If we activists accomplish nothing else, we need to publicize the notion of a Daily Activity Limit to those people (doctors included) who can’t fathom "if you can do X, why can’t you also do Y?" One doctor extrapolated from the fact that I could remain upright for 5 minutes in his office without passing out that I could remain upright for 8 hours at a job, despite my telling him that after an hour or less sitting/standing, I got very dizzy and had to lie down so that I would not faint.

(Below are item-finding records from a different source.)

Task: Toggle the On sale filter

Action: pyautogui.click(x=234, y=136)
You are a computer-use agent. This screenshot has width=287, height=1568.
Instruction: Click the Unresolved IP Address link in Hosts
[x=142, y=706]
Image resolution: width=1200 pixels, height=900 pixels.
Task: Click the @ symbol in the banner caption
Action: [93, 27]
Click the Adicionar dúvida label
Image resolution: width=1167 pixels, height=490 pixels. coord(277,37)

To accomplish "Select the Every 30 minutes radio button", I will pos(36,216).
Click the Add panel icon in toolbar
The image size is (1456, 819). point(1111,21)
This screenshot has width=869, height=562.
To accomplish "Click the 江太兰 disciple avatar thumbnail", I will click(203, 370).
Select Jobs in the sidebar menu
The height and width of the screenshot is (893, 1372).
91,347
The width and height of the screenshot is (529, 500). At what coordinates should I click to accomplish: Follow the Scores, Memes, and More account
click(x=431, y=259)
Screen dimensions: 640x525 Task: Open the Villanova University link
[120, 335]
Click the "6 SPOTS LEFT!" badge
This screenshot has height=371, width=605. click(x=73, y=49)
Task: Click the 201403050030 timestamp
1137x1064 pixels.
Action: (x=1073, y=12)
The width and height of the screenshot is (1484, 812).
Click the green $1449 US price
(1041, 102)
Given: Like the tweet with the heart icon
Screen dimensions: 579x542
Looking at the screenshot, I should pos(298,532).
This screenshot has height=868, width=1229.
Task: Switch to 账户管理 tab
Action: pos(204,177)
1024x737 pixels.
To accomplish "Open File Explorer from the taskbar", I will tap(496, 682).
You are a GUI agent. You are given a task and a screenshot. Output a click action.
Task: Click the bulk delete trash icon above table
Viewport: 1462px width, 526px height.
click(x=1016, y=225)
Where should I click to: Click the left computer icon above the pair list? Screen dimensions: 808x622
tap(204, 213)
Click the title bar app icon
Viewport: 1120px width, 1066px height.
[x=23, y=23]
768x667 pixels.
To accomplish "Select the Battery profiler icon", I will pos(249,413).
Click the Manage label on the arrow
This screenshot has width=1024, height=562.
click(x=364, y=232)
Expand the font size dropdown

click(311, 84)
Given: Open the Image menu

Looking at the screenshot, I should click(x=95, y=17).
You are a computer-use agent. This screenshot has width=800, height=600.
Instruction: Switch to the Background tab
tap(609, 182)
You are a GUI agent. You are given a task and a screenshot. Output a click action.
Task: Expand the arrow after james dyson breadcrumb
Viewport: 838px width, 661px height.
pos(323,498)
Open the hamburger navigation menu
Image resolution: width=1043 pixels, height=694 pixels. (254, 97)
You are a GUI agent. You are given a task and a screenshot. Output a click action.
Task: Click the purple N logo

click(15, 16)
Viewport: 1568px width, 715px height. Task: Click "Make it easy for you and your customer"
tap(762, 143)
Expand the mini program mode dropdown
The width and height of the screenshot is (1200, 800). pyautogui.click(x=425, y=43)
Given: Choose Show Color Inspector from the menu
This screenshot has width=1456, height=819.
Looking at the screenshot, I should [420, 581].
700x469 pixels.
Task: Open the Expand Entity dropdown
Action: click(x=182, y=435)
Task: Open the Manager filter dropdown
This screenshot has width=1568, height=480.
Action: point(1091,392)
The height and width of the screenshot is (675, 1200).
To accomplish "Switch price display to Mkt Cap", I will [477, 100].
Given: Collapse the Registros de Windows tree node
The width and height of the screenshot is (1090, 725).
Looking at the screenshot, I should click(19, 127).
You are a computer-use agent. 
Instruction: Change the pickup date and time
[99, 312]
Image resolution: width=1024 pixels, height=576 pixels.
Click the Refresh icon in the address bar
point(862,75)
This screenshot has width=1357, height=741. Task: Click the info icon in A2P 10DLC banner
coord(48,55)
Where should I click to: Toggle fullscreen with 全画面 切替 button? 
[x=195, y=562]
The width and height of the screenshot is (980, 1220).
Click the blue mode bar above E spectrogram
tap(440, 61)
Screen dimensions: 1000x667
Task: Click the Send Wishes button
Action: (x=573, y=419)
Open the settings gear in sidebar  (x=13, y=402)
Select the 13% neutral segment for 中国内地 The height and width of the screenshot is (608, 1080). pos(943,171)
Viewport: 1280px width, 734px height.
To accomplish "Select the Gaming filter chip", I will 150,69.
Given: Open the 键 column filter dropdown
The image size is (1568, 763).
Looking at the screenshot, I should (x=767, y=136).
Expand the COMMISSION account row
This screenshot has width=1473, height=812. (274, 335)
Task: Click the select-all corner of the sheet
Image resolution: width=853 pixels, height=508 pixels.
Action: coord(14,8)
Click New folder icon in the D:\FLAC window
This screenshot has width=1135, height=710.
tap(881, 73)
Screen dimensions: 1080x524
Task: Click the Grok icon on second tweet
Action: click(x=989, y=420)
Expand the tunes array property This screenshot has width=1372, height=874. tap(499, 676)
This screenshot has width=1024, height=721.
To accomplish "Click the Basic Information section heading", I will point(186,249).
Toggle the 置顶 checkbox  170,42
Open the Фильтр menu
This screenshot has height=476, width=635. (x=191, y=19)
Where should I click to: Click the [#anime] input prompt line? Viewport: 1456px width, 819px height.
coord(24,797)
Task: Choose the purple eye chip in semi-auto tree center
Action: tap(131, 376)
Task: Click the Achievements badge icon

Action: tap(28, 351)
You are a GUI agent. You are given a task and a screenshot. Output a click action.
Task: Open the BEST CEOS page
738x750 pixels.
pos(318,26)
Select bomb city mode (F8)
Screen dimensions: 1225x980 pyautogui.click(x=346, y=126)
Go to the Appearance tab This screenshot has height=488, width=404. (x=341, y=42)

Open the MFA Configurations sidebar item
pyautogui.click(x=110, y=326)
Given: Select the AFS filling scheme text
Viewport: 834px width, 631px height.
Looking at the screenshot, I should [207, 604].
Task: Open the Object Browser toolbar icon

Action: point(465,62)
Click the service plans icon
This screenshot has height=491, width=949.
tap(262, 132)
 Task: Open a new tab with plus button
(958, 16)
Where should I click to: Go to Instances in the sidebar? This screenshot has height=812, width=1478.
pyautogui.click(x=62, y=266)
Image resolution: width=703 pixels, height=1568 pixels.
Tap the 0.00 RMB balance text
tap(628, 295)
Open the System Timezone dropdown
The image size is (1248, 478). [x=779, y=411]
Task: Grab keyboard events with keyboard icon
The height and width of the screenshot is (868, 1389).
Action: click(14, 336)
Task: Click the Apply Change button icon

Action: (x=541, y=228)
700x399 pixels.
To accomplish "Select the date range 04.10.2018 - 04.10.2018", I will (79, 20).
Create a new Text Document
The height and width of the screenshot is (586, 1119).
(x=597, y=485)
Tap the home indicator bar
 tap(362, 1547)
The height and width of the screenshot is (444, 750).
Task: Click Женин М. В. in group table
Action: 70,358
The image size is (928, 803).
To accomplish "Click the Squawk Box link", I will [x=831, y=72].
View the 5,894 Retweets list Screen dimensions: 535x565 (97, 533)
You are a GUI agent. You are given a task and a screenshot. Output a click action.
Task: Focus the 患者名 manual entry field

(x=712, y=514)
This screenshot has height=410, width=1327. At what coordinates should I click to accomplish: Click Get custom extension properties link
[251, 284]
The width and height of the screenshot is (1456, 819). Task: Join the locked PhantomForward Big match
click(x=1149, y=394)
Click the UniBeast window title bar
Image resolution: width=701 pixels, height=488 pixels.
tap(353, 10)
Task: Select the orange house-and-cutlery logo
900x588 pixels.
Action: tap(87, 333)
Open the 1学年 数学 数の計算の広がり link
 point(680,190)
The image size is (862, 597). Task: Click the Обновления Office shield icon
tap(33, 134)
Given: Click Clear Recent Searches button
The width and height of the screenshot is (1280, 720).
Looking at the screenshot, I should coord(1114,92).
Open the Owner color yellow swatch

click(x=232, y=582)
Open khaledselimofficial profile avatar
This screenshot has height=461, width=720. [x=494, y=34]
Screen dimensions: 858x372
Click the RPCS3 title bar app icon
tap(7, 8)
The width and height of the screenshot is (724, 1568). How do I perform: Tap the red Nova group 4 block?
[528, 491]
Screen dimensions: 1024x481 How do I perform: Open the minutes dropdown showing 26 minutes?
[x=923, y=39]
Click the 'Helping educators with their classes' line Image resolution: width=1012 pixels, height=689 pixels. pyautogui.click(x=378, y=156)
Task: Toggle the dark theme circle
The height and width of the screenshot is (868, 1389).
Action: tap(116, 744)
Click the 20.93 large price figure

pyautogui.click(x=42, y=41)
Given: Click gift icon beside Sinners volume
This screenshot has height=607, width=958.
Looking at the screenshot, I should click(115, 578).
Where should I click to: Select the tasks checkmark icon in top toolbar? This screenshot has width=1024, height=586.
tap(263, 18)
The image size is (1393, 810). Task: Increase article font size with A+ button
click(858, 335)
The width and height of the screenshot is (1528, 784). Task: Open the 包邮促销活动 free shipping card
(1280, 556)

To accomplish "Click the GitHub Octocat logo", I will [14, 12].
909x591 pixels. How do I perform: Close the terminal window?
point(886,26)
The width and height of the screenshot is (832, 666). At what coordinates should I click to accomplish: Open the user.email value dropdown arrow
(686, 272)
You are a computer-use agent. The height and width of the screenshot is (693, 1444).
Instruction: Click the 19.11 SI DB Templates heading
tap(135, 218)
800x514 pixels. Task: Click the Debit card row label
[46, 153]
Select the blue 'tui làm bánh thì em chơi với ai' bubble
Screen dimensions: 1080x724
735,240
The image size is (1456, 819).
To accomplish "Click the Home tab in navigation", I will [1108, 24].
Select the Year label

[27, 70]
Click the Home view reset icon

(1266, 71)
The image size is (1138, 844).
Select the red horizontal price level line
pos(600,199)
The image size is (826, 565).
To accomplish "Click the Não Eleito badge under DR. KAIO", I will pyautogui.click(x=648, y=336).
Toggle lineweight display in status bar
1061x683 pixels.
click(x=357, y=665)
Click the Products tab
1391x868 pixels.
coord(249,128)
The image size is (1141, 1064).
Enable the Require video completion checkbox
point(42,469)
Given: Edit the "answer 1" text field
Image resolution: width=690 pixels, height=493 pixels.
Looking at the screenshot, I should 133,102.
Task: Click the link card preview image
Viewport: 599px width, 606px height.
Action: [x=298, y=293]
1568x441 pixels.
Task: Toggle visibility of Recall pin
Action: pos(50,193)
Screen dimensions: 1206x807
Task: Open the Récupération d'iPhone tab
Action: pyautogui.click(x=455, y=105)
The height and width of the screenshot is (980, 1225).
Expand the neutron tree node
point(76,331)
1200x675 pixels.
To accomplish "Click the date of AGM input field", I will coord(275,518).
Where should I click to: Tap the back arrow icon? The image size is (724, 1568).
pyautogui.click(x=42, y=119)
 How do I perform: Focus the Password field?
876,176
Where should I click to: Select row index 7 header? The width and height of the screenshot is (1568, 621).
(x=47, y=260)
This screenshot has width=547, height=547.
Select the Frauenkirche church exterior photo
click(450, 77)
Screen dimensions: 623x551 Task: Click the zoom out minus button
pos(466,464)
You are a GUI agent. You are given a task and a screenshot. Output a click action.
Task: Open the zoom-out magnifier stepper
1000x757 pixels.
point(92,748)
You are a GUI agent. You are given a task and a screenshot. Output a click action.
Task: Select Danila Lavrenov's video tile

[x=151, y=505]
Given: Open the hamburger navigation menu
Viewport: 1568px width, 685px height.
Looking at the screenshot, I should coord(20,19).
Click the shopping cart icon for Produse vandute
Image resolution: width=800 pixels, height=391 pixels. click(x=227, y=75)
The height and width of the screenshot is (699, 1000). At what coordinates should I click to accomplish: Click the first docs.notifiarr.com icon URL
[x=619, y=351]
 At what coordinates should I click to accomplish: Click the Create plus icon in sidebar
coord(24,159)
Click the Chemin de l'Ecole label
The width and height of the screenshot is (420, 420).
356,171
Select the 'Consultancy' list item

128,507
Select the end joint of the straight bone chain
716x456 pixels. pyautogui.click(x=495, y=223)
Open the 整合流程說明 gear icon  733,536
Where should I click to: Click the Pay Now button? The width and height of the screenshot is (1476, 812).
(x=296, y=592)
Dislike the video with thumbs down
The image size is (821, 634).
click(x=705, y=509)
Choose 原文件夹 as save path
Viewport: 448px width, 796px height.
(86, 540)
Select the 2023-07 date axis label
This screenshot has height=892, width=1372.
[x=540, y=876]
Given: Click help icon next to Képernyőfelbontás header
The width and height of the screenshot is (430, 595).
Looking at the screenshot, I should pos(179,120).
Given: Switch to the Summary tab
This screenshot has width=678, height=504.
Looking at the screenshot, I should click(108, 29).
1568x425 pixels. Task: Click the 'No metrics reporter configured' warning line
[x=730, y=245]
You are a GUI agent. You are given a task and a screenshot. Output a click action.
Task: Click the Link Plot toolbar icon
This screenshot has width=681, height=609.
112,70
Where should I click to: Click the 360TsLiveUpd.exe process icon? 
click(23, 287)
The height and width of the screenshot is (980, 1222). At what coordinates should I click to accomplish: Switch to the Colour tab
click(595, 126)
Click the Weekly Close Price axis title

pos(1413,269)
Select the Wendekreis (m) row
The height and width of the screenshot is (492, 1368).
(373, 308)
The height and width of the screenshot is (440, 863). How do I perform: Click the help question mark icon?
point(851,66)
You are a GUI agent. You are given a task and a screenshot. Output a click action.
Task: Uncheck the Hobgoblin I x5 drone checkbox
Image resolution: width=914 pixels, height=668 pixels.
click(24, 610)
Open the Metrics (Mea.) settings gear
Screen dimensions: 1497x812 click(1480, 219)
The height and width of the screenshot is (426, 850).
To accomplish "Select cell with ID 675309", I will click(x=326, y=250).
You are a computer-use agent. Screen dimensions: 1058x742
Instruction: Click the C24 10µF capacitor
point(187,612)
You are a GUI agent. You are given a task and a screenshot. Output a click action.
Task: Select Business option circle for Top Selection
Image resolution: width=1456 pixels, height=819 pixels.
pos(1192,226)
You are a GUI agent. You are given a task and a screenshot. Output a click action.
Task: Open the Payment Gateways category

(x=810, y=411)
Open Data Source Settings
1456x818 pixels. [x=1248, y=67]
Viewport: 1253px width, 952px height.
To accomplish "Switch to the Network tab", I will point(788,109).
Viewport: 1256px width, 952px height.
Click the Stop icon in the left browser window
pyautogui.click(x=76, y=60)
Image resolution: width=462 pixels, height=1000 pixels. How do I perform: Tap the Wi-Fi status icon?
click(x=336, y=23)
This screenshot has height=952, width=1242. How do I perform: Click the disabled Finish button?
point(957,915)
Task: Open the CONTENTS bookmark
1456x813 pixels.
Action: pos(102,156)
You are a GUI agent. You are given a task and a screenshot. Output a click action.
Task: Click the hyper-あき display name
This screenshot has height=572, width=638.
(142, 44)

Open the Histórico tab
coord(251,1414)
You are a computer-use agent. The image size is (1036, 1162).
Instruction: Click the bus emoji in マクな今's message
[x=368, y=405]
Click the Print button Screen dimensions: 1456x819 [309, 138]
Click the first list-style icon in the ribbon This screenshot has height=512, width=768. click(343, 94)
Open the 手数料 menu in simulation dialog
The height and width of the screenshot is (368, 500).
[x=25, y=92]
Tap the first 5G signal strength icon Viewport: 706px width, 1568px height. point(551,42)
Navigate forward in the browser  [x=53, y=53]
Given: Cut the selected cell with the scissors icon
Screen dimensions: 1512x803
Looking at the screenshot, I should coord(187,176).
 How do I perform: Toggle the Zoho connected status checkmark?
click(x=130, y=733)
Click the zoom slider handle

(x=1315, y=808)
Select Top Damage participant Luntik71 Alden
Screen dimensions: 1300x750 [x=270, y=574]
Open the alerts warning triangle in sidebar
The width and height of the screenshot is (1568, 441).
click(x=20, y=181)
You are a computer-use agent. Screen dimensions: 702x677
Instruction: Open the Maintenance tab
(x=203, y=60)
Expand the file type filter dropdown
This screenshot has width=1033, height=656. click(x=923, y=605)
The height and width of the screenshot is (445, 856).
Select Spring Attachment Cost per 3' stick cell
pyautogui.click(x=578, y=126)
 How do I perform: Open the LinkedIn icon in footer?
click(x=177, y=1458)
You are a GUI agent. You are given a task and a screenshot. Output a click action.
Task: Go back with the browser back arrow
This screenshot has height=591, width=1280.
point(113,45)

Other people extrapolate that if I can type a few e-mails a day or make my way to the doctor once a month, that proves that I can work 40 hours a week. In fact, each time I leave the house, I have to rest for a day or two (sometimes three), which means that I do fit the definition of being disabled by virtue of not being able to maintain adequate attendance at a job. As described in a recent article in this blog, a person is not employable if they can go to work on Monday and that sends them to bed the rest of the week. (In fact, according to Redding v. Chater, even the ability to work 4 days a week, but needing to take 1 day off each week to rest, qualifies a person for SSDI. The VocRehab experts will say that makes you unemployable, but the judges don’t believe it.)